** What to do **
Search the entries below for the string "field" and give the number of lines that hold it, nothing else.

** Data section **
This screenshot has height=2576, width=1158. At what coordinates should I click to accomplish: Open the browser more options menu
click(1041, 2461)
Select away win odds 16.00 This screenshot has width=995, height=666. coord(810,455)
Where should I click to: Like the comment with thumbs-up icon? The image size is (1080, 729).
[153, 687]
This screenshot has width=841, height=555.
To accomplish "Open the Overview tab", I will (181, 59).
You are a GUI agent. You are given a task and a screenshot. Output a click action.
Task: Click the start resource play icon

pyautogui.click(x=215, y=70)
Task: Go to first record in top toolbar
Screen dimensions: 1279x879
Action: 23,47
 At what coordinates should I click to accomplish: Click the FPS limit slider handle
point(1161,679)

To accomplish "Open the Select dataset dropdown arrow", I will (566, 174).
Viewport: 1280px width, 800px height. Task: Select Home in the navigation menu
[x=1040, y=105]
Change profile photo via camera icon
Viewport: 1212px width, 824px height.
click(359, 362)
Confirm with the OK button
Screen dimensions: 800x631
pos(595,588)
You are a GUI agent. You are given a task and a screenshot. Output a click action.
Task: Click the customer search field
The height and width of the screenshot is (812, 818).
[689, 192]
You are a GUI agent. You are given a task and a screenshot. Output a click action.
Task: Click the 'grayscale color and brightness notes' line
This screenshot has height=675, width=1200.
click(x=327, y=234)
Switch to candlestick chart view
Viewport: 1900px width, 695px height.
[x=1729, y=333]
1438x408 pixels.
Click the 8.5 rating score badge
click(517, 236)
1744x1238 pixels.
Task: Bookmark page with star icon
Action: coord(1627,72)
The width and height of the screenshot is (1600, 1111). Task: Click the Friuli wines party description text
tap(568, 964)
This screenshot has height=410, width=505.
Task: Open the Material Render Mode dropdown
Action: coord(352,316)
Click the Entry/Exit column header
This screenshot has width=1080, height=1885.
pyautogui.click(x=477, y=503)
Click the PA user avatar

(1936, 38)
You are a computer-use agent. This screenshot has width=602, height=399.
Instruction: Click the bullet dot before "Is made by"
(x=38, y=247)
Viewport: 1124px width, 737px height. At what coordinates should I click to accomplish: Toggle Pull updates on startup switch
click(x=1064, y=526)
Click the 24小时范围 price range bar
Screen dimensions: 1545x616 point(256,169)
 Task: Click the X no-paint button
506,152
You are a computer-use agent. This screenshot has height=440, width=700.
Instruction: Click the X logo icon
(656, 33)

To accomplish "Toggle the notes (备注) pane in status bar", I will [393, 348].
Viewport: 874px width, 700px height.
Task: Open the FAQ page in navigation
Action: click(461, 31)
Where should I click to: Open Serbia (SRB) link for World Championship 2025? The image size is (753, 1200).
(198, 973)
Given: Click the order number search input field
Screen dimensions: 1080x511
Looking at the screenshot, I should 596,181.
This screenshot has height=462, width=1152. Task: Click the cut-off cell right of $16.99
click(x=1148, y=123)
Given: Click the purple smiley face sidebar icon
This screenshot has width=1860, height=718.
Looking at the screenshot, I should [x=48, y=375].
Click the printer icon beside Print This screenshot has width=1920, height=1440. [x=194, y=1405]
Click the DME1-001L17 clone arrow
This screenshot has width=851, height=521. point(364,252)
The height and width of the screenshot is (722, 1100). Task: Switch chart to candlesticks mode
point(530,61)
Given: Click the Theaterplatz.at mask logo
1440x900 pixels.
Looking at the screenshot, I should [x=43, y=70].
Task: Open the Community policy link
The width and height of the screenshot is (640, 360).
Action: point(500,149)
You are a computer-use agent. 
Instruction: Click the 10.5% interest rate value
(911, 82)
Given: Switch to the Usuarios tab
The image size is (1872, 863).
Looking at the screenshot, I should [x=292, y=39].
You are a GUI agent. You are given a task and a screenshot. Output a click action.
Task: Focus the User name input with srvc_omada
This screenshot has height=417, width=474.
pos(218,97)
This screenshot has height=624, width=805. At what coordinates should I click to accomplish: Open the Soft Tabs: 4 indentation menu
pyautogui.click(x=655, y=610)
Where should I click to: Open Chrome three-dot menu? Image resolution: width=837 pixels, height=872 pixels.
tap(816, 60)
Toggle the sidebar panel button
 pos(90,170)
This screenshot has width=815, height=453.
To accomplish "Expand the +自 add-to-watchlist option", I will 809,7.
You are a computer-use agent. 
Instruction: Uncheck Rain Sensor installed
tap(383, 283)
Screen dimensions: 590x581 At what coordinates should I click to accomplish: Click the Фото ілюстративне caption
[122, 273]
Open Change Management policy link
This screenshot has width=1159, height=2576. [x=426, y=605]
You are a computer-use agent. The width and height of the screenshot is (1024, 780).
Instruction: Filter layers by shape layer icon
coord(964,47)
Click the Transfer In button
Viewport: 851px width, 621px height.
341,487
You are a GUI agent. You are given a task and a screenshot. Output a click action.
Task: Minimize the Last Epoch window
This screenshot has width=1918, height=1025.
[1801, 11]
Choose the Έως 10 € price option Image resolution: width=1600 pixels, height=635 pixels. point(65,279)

** Exercise result **
2